## Passage:
The unit-0 review week gave me a chance to finally tackle a project I’ve been wanting to work on for a while: a Processing sketch of Conway’s Game of Life. Here’s a .gif of the sketch running an R-pentomino visualization:
Conway’s Game of Life is a cellular automaton that was conceived in 1970 by John Conway, a British mathematician. The idea is pretty simple: a two-dimensional space is divided up into a grid of square cells. Each cell has two possible states: live or dead. Each cell is aware of its eight neighbors (the cells which are directly or diagonally adjacent). The game steps forward in generations, and with each new generation:
- Any live cell with less than two live neighbors dies (under-population).
- Any live cell with two or three live neighbors lives on.
- Any live cell with more than three live neighbors dies (overcrowding).

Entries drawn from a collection
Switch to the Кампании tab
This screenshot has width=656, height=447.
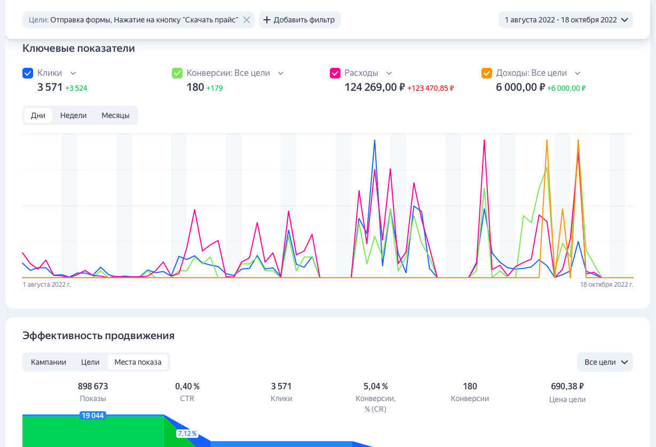coord(49,362)
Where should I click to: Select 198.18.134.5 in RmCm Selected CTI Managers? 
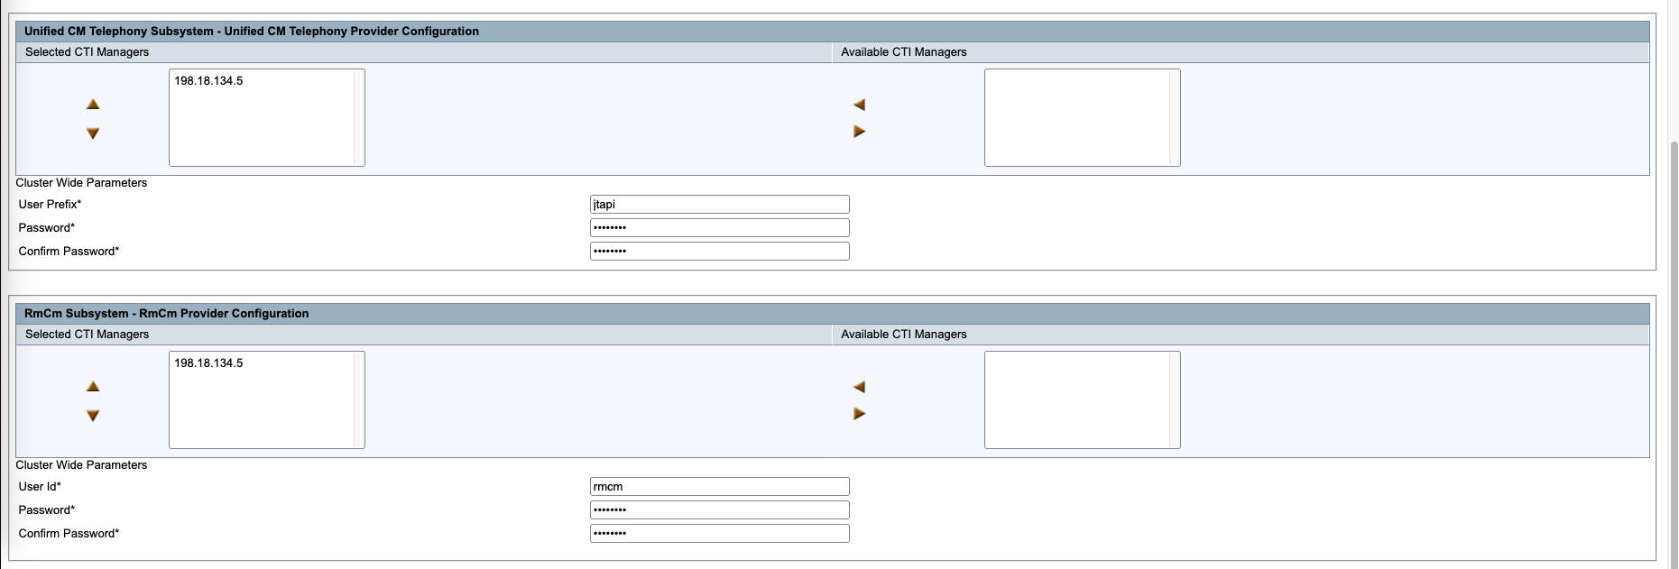[x=208, y=363]
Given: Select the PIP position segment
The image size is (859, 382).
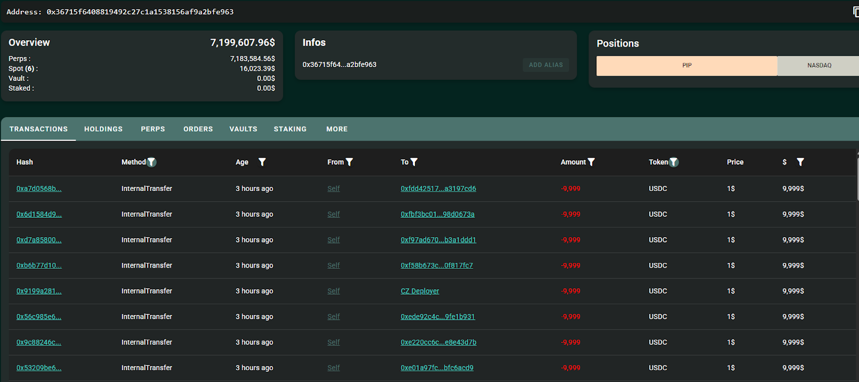Looking at the screenshot, I should (x=687, y=65).
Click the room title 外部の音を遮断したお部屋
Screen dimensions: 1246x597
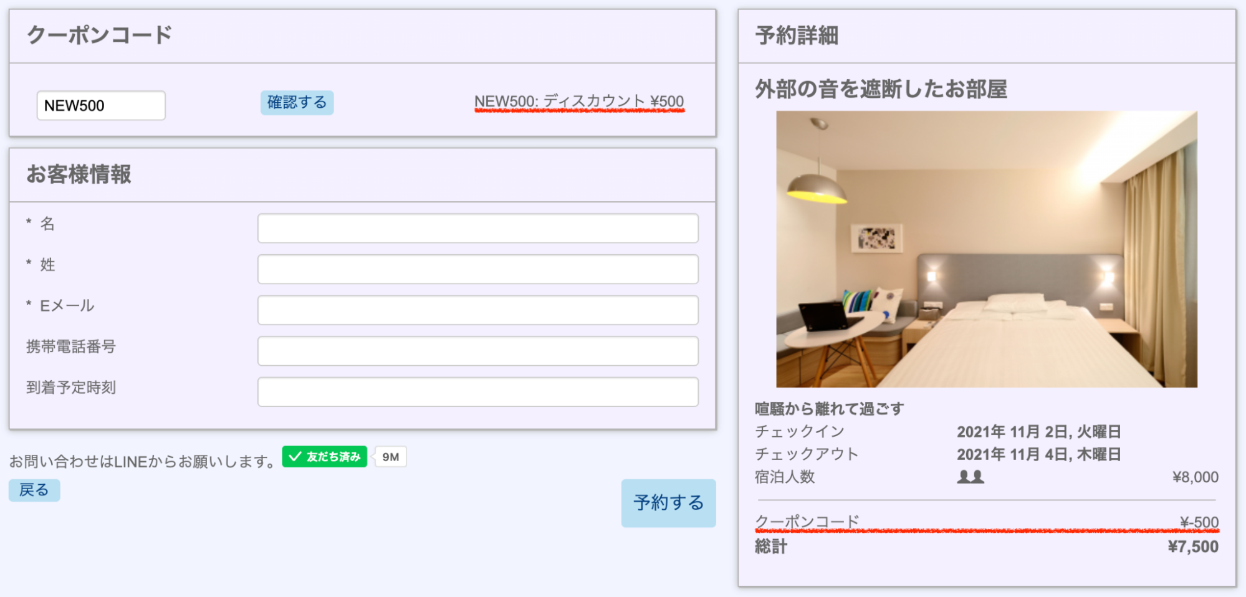coord(881,89)
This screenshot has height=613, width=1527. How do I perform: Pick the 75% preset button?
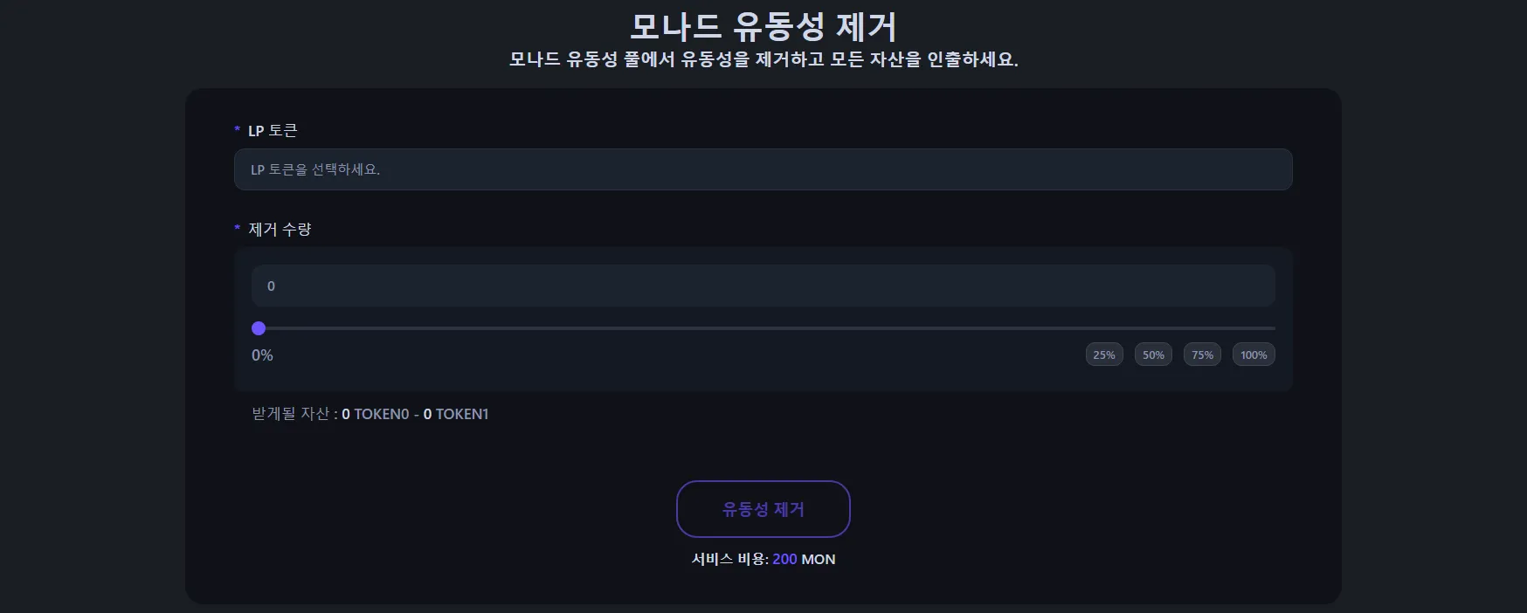coord(1202,355)
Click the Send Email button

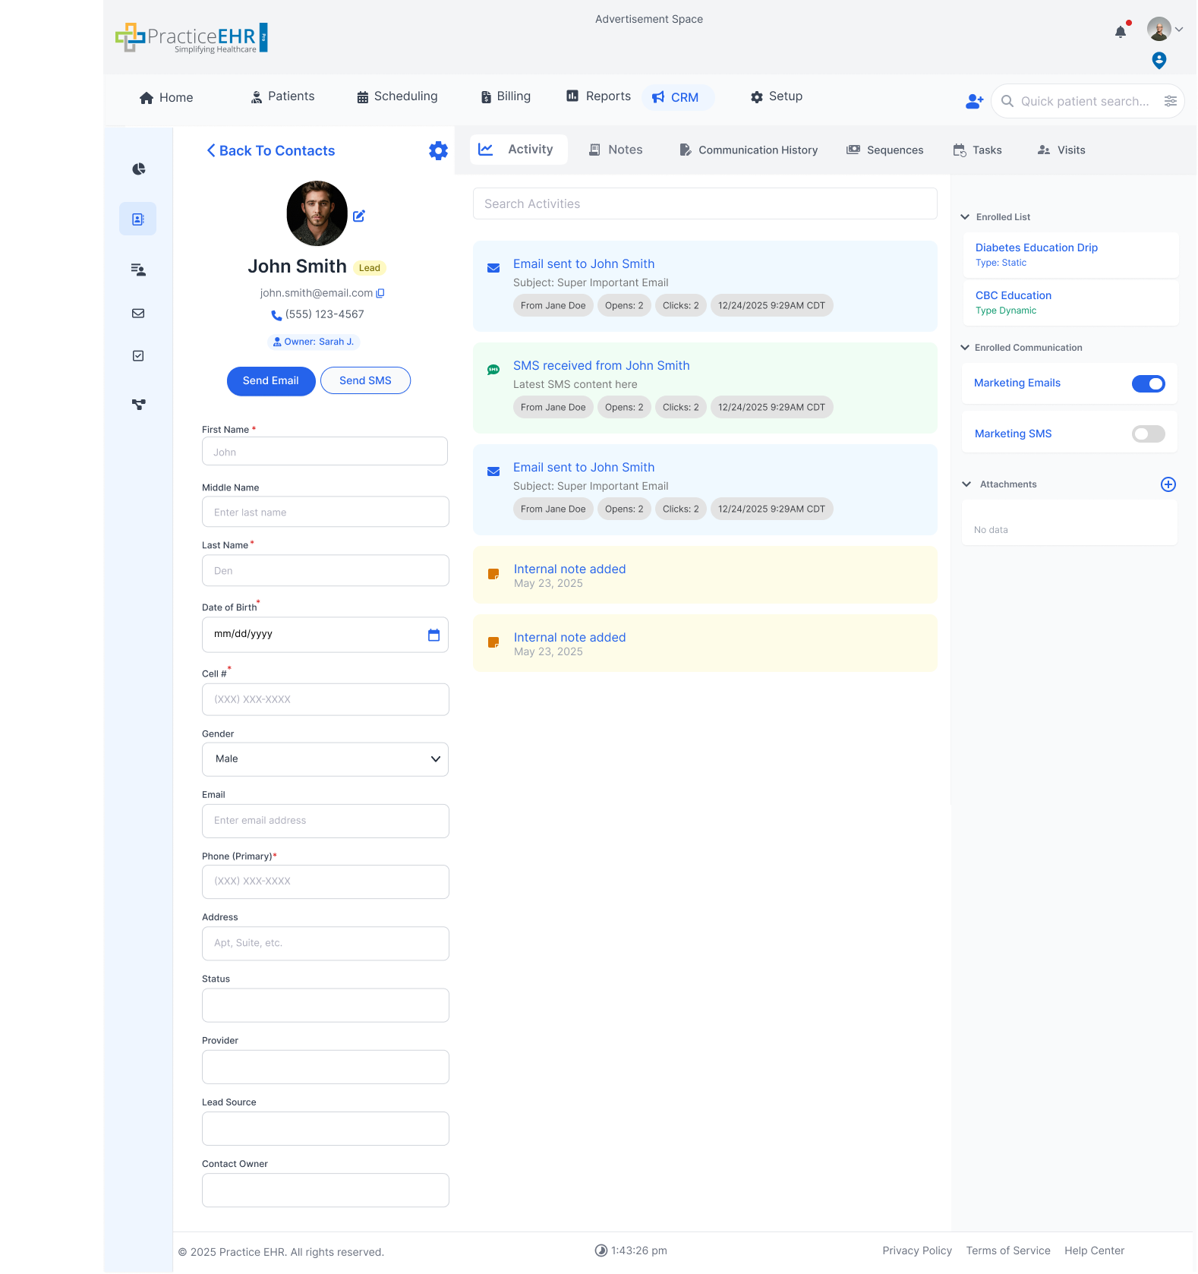pyautogui.click(x=271, y=380)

## Work task 1:
According to the post on Conway's Game of Life, what happens to a live cell that has more than three live neighbors?
## Work task 2:
Summarize the post on Conway's Game of Life in two sentences.
## Work task 3:
Continue the post on Conway's Game of Life from the point where it ends.

## Task output 1:
It dies from overcrowding.

## Task output 2:
During the unit-0 review week, the writer built a Processing sketch of Conway's Game of Life, a cellular automaton that the British mathematician John Conway conceived in 1970. The game divides a two-dimensional space into a grid of square cells, each of which is live or dead and aware of its eight neighbors, and it advances in generations according to rules based on how many live neighbors each cell has.

## Task output 3:
- Any dead cell with exactly three live neighbors becomes live.
The game must be populated with a ‘seed’: an initial state of live and dead cells from which subsequent generations can evolve. This is where things get interesting.
Once I figured out code for the game’s logic and got the Processing applet running, I started to explore some of the incredible seed patterns that have been discovered. Patterns are available on the internet as .lif files, which are essentially (x, y) coordinate sets indicating live cells. I wrote a method to parse these files so that I could easily download and try out new patterns.